That Electronic Arts pretties up the lawsuits brought against it or that Dow Chemical wouldn't want you to know about what happened in Bhopal is both obvious and a great example of why you should be skeptical of anything derived from a source anyone can edit.

Which is what sources are for. Click the little numbers, everyone!

Bongo Bill
Infamous Scribbler
Posts: 611
Joined: 13 Jul 2006

Misinformation is a by-product of information. This has always been the case. There's lots more information to go around, but it's much easier for hearsay and outright lies to travel farther. In the end, the only people with a clear idea of what's going on are the people with information literacy, who are capable of separating trustworthy from untrustworthy statements. Nothing has really changed.

LxDarko
Paperboy
Posts: 45
Joined: 11 Nov 2006

It's makes sense to be worried about the 'death of authority' as applied to internet. For me though it balances, from here at my computer I have access to an amount of information that can't be compared to any one library. And while information may have been overall more reliable pre-1992 there is still a lot of accurate information available just that now people just have to be more careful about the validity of information in general.

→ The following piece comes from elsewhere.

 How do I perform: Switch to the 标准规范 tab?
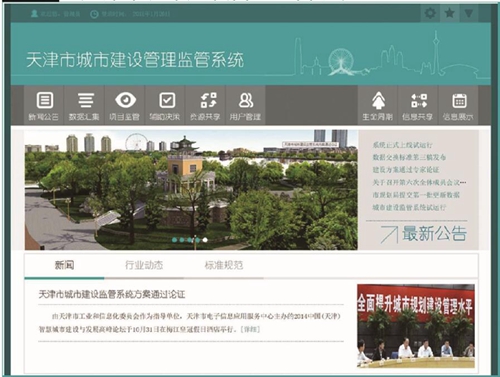tap(224, 265)
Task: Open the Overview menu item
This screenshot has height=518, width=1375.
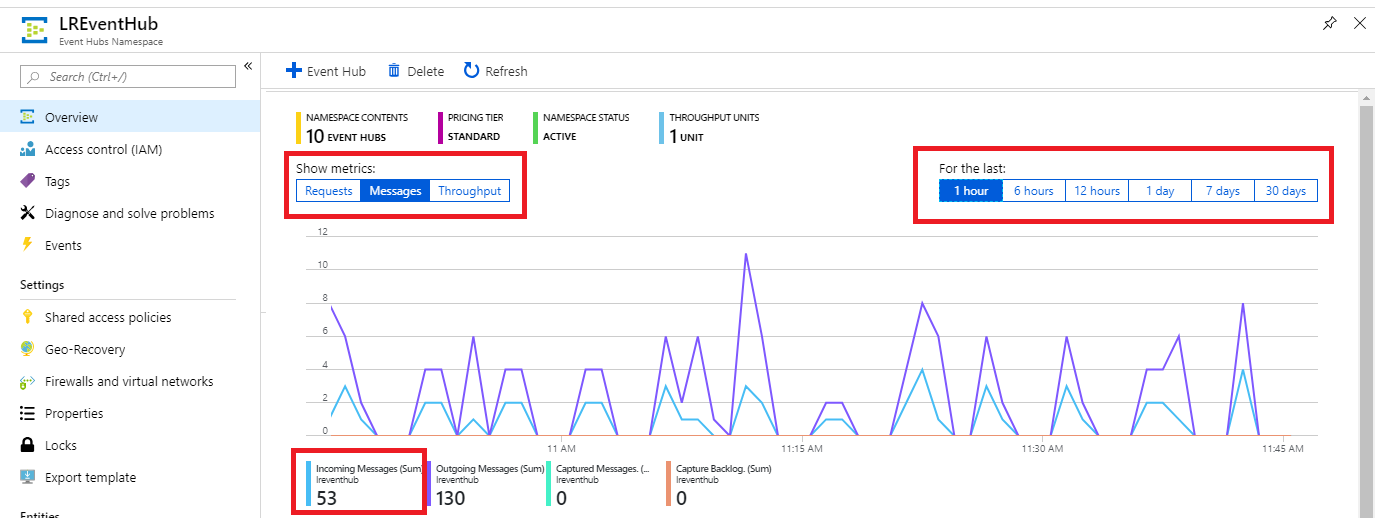Action: [71, 118]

I wonder in the long run if the Information Age will be immediately followed by the Age of Skepticism. I actually hope it is.

As long as the information age isn't followed by an age of gullibility I think the world will be alright.

Nordstrom
Copy Clerk
Posts: 120
Joined: 24 Aug 2006

Sean, you can still get good information and you can usually get it in the same way that you used to in the 80s. Just because you can also get information on the internet doesn't mean that the other sources have disappeared. The advantage of the internet is it provides alternate sources, usually low fidelity, that can call out and hold the larger publications to account.

Maybe what you're talking about is laziness. If people surf blogs as a primary source of information and uncritically accept the first link on Google, then they only have their own gullibility to blame.

moromete
Paperboy
Posts: 34
Joined: 16 Aug 2007

We are coming to accept the fact that information is plentiful/more than we can process/available yet we are still uncomfortable with accepting that we as creators/editors/spinners/readers of information are inclined to be biased and non-critical...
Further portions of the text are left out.